Dana also takes some time on this long flight to reflect on psychic frauds like Edgar Cayce and Jeane Dixon, and damns them for their easy jobs of doomsaying, while scientists like him have to weigh every real consideration and possible unknowns, risking panic or disaster through false alarms or inaction. Fuck 'em up, Jon!

The climax, when it comes, is depressingly realistic, with no room for action heroics. This being a Zebra Books production, there's a few typos and formatting errors here and there. The cover art is ultra generic but at least the shiny foil effect on the lava is cool. Patchick actually sued Zebra in 1983 for "failing to publish and promote his book, Eruption."

Some text of the case:
1. On June 27, 1983, Appellant Paul Patchick filed this diversity action for breach of contract against five named defendants: Kensington Publishing Corporation (Kensington); Zebra Books, Inc. (Zebra); Richard Curtis, Richard Curtis Literary Agency, and Richard Curtis Associates, Inc. (Curtis defendants); and other unnamed defendants. Patchick alleged that defendants failed to publish and promote his book, "Eruption." Patchick filed an amended complaint on October 6, 1983, naming the same defendants.

2. In November 1983 defendants Kensington and Zebra filed a motion to dismiss the action as to them for lack of personal jurisdiction, or alternatively, to transfer the case under 28 U.S.C. Section 1404(a) to the District Court for the Southern District of New York or to stay proceedings pending arbitration pursuant to 9 U.S.C. Sec. 3. Only these defendants had been served at the time their motion was filed.

3. Patchick attempted to serve the Curtis defendants in late 1983. Curtis's attorneys contested the adequacy of service on the grounds that (1) the person upon whom service was allegedly made, John Bradley, is not the managing agent of Richard Curtis Associates, Inc., and (2) the process server never mailed the summons and complaint as alleged in the affidavit of service.

4. On March 16, 1984, the district court granted defendants Kensington and Zebra's motion to dismiss for lack of personal jurisdiction.
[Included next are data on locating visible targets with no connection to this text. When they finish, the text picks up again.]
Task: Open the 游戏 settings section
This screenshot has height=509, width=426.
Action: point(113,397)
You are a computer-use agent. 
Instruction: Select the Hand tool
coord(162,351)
The court held that Patchick failed to establish that Kensington and Zebra engaged in continuous and systematic activity within the State of California. The dispute over service of the Curtis defendants meanwhile remained pending. Patchick filed a notice of appeal from the March 16 order on April 4.
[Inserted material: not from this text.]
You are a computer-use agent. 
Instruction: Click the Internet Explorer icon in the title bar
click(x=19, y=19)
5. After appellant filed the opening brief, appellees Kensington and Zebra filed a motion to dismiss for lack of jurisdiction on the ground that the district court's order dismissing some but not all of the defendants is not a "final decision" appealable under 28 U.S.C. Section 1291. See Fed.R.Civ.P. 54(b). We agree.

6. If an action is dismissed as to all of the defendants who have been served and only unserved defendants remain, the district court's order may be considered final under Section 1291 for the purpose of perfecting an appeal. See, e.g., DeTore v. Local, 245, 615 F.2d 980 (3d Cir.1980); Leonhard v. United States, 633 F.2d 599 (2d Cir.1980), cert. denied, 451 U.S. 908, 101 S.Ct. 1975, 68 L.Ed.2d 295 (1981); Siegmund v. General Commodities Corp., 175 F.2d 952 (9th Cir.1949). In such circumstances there is no reason to assume that there will be any further adjudication of the action.

7. When, however, defendants remain in the action upon whom service has been made, we cannot assume that the action is final. Here, Patchick attempted to serve the Curtis defendants. Although the Curtis defendants have not yet appeared in the action or filed an answer to the complaint, Patchick has not conceded that service was improper. The action cannot be final until the service dispute is resolved by the district court in favor of the Curtis defendants or until the action is dismissed as to those defendants.

8. The appeal is therefore premature and is dismissed for lack of jurisdiction.

Perhaps this legal wrangling is why Patchick never wrote any other novels, or maybe he just had the one epic in him. Eruption earns a 3/4 rating for being a beautiful mess of a saga.